• _TASK STATEMENT_
What you copy should be the lines from the one with "Place cursor on the tags_size[] declaration" through the end of the entries, word for word. Omit the pictures.
Start of PROVIDED MATERIAL
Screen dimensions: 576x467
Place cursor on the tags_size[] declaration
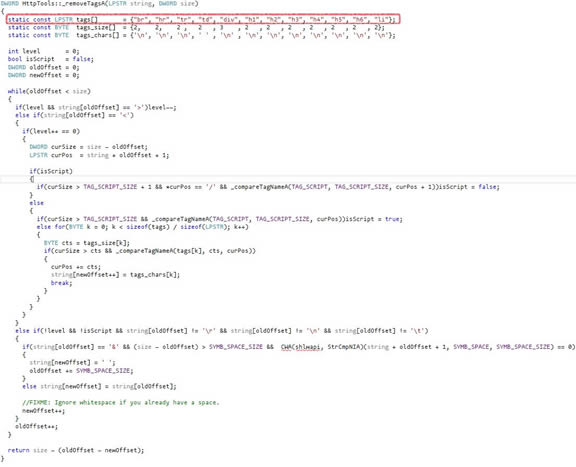196,28
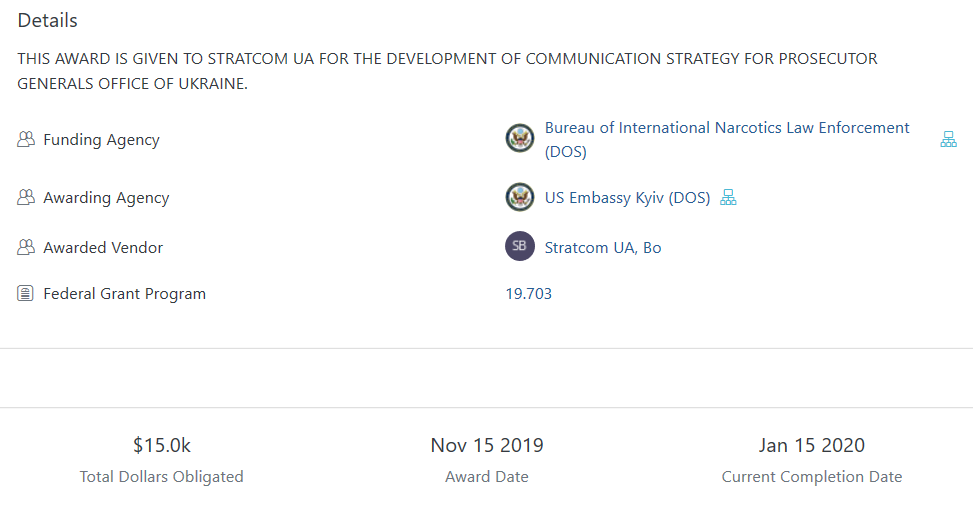
Task: Click the Jan 15 2020 completion date
Action: click(x=811, y=446)
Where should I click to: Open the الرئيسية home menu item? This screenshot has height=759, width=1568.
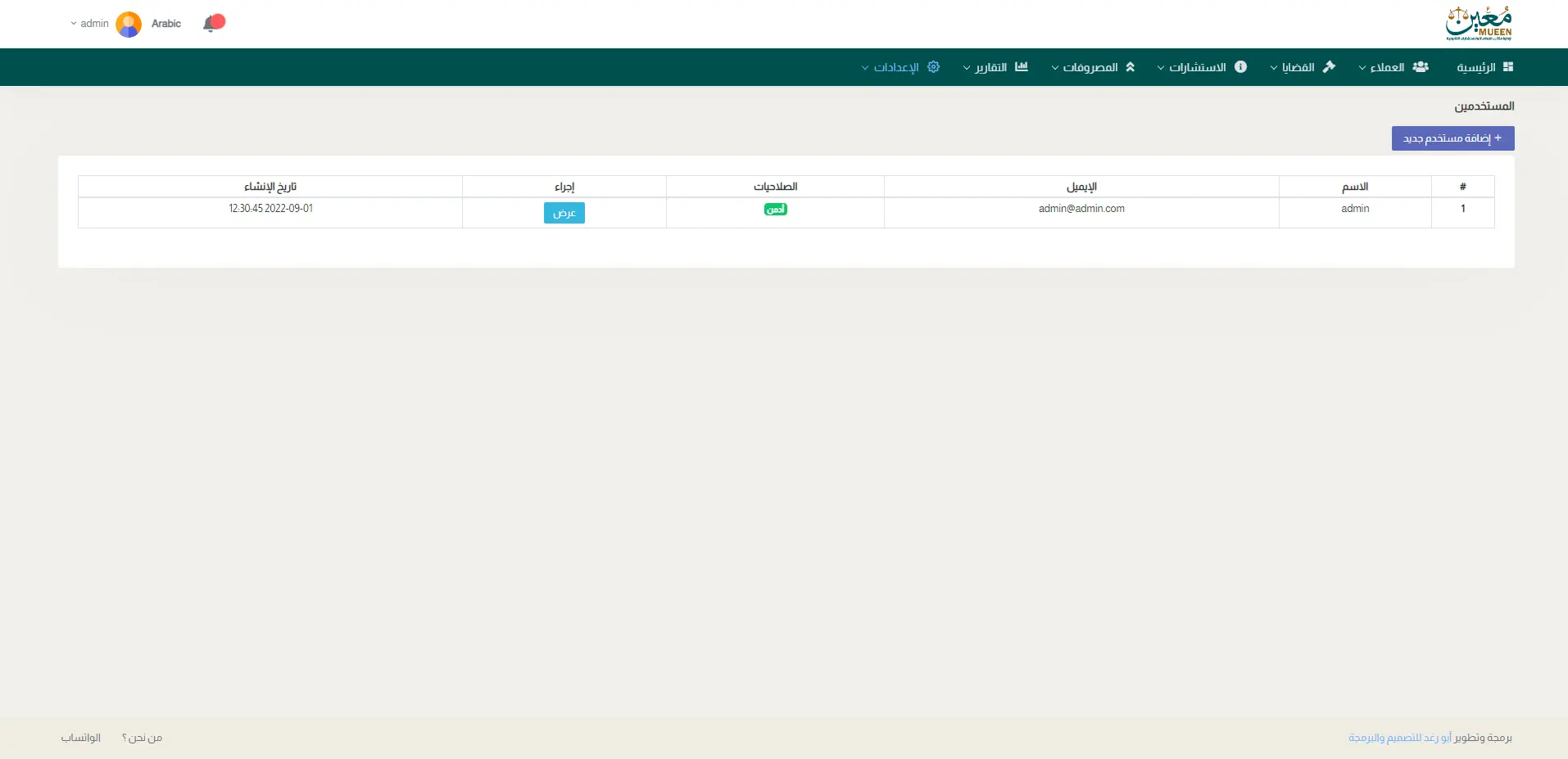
End of PROVIDED MATERIAL
• _COMPLETED TASK_
Place cursor on the tags_size[] declaration
196,28
Task: Click the Jan 15 2020 completion date
Action: click(x=811, y=446)
Where should I click to: Open the الرئيسية home menu item? This screenshot has height=759, width=1568.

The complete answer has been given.